# [ACTION ITEM]
With the material below, print exactly the lines between the line holding "Task: Open the Zobrazení dropdown arrow" and the line holding "Given: Click the arrow", inclusive. Add nothing else.

[DATA SUPPLIED — start]

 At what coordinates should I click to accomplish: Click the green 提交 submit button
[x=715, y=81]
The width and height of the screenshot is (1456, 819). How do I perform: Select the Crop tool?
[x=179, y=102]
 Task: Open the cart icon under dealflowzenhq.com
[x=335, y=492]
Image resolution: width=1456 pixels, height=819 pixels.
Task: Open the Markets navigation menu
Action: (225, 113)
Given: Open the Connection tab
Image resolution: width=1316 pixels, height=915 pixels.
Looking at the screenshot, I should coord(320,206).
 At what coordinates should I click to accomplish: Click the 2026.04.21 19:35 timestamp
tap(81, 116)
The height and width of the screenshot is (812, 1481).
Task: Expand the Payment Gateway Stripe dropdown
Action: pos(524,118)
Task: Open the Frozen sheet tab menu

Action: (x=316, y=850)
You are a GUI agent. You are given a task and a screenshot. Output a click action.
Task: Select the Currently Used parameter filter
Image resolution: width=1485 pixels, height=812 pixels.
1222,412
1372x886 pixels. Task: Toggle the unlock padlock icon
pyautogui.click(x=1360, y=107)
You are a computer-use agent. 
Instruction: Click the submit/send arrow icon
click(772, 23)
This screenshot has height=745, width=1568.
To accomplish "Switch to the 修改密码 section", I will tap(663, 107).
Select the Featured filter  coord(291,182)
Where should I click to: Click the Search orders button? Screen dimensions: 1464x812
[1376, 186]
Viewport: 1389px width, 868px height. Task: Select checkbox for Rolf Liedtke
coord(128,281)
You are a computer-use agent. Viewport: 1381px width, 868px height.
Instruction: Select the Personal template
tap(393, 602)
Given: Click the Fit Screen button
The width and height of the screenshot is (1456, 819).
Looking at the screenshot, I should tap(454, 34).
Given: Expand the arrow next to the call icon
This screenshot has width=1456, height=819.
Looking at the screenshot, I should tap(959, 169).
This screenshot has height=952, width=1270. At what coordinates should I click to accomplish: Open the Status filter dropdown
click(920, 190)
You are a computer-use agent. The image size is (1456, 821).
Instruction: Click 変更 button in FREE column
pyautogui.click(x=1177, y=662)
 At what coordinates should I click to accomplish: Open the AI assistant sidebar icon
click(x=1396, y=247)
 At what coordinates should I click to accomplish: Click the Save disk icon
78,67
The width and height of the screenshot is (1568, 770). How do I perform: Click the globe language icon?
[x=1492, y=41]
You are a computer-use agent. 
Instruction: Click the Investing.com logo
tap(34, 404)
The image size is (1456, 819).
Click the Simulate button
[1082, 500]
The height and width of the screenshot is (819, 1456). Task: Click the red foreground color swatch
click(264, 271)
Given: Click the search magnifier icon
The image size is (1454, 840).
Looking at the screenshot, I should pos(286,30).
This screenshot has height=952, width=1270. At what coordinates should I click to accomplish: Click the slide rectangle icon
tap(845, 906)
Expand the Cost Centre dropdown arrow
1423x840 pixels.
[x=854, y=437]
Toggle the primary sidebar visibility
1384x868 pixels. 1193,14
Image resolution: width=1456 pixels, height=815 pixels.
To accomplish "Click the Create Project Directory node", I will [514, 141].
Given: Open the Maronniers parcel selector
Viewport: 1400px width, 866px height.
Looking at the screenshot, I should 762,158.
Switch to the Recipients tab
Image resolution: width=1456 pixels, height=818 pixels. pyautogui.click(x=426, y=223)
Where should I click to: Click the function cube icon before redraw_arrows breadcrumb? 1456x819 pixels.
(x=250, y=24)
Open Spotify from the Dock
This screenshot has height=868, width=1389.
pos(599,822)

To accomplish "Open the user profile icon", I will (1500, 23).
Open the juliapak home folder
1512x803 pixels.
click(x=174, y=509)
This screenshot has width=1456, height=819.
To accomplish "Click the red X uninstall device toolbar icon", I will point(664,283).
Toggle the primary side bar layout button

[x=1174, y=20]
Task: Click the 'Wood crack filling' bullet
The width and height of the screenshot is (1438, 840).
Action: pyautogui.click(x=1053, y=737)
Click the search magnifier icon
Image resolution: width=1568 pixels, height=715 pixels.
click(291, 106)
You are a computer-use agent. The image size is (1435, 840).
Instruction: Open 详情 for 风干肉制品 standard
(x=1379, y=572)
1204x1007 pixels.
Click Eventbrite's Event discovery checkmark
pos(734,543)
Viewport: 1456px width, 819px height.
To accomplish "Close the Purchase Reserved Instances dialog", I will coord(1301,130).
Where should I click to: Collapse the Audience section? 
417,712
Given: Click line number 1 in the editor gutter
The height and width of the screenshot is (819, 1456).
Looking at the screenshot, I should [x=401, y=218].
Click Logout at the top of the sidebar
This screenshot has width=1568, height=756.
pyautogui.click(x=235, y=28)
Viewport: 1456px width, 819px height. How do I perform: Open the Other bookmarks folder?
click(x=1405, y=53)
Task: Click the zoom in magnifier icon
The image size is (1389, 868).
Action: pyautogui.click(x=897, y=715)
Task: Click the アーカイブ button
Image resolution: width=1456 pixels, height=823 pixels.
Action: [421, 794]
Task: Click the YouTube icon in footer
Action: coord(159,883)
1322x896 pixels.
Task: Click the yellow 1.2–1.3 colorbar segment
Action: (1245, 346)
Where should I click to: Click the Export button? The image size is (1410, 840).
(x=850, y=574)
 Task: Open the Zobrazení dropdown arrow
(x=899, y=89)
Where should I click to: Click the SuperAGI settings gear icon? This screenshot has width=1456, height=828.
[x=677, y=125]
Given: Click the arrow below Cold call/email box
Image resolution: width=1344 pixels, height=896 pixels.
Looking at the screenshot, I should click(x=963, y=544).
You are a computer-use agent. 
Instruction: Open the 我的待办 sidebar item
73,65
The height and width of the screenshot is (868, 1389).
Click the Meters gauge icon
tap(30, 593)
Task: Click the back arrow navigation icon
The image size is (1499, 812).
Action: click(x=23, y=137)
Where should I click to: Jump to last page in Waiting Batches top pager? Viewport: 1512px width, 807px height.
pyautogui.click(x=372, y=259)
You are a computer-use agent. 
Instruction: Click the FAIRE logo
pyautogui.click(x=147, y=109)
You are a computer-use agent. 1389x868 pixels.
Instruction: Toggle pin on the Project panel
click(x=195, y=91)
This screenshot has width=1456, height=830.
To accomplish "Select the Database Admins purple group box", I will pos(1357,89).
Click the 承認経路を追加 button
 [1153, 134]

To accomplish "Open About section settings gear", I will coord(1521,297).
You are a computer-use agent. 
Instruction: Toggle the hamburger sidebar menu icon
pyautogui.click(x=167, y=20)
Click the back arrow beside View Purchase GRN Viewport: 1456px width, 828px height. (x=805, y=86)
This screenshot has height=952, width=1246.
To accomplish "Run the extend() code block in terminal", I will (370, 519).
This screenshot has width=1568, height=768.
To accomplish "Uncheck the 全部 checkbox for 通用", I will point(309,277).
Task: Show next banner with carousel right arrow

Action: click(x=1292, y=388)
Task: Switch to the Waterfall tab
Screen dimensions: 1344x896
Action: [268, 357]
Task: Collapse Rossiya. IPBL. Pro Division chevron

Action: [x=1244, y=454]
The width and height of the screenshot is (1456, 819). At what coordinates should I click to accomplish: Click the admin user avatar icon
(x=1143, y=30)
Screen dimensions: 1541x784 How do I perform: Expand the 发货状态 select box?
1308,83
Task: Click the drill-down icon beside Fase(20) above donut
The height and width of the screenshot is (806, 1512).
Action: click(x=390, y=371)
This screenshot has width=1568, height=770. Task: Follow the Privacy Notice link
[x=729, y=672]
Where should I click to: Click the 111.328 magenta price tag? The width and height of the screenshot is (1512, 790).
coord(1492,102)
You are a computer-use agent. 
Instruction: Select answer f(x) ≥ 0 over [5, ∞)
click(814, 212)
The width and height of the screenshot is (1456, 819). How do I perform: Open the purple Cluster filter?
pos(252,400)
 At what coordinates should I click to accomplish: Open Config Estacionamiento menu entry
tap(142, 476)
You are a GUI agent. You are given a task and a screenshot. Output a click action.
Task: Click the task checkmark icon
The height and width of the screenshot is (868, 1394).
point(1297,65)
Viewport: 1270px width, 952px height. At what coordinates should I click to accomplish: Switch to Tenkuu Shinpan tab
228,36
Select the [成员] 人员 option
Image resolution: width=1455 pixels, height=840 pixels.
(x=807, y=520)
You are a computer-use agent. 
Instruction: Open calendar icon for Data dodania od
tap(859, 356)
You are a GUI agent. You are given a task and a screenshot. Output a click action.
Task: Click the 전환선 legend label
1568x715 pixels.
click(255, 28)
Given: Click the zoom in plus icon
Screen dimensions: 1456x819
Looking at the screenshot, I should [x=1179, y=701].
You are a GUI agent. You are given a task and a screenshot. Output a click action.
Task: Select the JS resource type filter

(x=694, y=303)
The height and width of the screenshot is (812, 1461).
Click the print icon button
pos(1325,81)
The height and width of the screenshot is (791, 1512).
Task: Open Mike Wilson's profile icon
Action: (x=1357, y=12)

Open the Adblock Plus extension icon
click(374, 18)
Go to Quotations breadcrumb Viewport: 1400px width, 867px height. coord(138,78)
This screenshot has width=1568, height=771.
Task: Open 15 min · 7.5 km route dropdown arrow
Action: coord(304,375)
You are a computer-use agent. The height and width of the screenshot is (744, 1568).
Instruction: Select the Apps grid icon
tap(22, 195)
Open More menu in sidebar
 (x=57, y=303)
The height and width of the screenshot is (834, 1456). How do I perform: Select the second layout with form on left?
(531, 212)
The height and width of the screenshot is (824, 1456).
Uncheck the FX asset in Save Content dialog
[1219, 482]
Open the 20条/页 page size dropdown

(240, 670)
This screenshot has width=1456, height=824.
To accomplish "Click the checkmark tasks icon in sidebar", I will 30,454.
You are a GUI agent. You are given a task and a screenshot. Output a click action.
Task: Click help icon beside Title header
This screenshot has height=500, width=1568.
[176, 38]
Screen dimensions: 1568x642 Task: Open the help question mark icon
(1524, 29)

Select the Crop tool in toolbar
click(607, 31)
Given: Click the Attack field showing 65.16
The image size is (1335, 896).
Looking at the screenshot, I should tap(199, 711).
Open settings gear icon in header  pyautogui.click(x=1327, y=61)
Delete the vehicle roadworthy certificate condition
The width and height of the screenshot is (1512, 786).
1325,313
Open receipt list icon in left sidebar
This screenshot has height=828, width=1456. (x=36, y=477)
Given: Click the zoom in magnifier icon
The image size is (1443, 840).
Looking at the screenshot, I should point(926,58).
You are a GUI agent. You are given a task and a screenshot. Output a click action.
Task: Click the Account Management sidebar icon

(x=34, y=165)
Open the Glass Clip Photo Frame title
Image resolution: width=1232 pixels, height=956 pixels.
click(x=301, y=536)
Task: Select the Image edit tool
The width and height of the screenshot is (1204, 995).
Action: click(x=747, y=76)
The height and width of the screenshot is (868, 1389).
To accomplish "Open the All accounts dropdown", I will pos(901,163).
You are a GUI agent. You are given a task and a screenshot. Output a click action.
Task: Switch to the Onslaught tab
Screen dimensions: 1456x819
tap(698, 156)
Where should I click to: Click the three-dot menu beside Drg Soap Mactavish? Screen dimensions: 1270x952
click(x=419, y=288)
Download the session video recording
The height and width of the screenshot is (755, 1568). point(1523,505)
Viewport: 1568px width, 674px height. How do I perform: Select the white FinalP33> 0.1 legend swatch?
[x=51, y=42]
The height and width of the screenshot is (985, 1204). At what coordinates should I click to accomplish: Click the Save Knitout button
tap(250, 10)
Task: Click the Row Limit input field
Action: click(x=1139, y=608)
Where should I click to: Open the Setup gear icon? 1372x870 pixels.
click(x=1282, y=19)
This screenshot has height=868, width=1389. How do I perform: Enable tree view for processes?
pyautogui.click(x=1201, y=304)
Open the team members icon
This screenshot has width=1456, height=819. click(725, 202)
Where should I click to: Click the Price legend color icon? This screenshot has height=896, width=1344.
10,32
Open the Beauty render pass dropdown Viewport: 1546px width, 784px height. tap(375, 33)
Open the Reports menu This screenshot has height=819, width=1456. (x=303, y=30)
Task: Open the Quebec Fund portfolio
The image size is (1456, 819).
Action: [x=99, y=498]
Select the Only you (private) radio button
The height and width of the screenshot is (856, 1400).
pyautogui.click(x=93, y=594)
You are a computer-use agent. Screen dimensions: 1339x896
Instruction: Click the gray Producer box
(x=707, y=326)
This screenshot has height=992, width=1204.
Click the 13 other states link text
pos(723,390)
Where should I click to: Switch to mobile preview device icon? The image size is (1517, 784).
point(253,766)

[DATA SUPPLIED — finish]

# [YOUR SOLUTION]
 Task: Open the Zobrazení dropdown arrow
(x=899, y=89)
Where should I click to: Click the SuperAGI settings gear icon? This screenshot has width=1456, height=828.
[x=677, y=125]
Given: Click the arrow below Cold call/email box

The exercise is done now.